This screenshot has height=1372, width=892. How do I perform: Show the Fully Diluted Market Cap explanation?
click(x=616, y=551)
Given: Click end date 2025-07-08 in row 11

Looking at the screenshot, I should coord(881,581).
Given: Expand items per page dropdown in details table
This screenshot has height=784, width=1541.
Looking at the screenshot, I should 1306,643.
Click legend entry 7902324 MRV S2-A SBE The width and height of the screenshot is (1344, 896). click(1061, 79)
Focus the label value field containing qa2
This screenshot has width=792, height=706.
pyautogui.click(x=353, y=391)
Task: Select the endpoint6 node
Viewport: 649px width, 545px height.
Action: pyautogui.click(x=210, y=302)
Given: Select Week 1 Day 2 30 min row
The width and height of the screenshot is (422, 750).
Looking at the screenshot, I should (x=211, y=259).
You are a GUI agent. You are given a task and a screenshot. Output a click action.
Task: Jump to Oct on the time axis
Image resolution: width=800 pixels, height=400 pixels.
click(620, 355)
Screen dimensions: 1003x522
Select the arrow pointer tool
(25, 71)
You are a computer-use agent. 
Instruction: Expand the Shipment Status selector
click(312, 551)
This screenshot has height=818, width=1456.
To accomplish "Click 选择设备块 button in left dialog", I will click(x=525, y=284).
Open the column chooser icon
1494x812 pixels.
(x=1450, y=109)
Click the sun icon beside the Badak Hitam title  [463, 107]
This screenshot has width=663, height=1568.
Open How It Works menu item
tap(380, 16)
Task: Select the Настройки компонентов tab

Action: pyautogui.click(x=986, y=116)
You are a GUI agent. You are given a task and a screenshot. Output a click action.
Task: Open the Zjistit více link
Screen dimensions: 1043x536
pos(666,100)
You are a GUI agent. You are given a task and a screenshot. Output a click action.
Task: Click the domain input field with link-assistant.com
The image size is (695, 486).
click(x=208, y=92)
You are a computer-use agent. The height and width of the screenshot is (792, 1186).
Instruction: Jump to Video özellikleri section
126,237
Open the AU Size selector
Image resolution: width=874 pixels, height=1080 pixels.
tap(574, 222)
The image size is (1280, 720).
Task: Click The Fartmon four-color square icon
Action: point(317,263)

◆ Written instruction
Rewrite all of the lines above, substituting "Command" for "Instruction" and keeping everything else the same.

◆ Final result
This screenshot has height=1372, width=892. How do I perform: Show the Fully Diluted Market Cap explanation?
click(x=616, y=551)
Given: Click end date 2025-07-08 in row 11

Looking at the screenshot, I should coord(881,581).
Given: Expand items per page dropdown in details table
This screenshot has height=784, width=1541.
Looking at the screenshot, I should 1306,643.
Click legend entry 7902324 MRV S2-A SBE The width and height of the screenshot is (1344, 896). click(1061, 79)
Focus the label value field containing qa2
This screenshot has width=792, height=706.
pyautogui.click(x=353, y=391)
Task: Select the endpoint6 node
Viewport: 649px width, 545px height.
Action: pyautogui.click(x=210, y=302)
Given: Select Week 1 Day 2 30 min row
The width and height of the screenshot is (422, 750).
Looking at the screenshot, I should (x=211, y=259).
You are a GUI agent. You are given a task and a screenshot. Output a click action.
Task: Jump to Oct on the time axis
Image resolution: width=800 pixels, height=400 pixels.
click(620, 355)
Screen dimensions: 1003x522
Select the arrow pointer tool
(25, 71)
You are a computer-use agent. 
Command: Expand the Shipment Status selector
click(312, 551)
This screenshot has height=818, width=1456.
To accomplish "Click 选择设备块 button in left dialog", I will click(x=525, y=284).
Open the column chooser icon
1494x812 pixels.
(x=1450, y=109)
Click the sun icon beside the Badak Hitam title  [463, 107]
This screenshot has width=663, height=1568.
Open How It Works menu item
tap(380, 16)
Task: Select the Настройки компонентов tab

Action: pyautogui.click(x=986, y=116)
You are a GUI agent. You are given a task and a screenshot. Output a click action.
Task: Open the Zjistit více link
Screen dimensions: 1043x536
pos(666,100)
You are a GUI agent. You are given a task and a screenshot. Output a click action.
Task: Click the domain input field with link-assistant.com
The image size is (695, 486).
click(x=208, y=92)
You are a computer-use agent. The height and width of the screenshot is (792, 1186).
Command: Jump to Video özellikleri section
126,237
Open the AU Size selector
Image resolution: width=874 pixels, height=1080 pixels.
tap(574, 222)
The image size is (1280, 720).
Task: Click The Fartmon four-color square icon
Action: point(317,263)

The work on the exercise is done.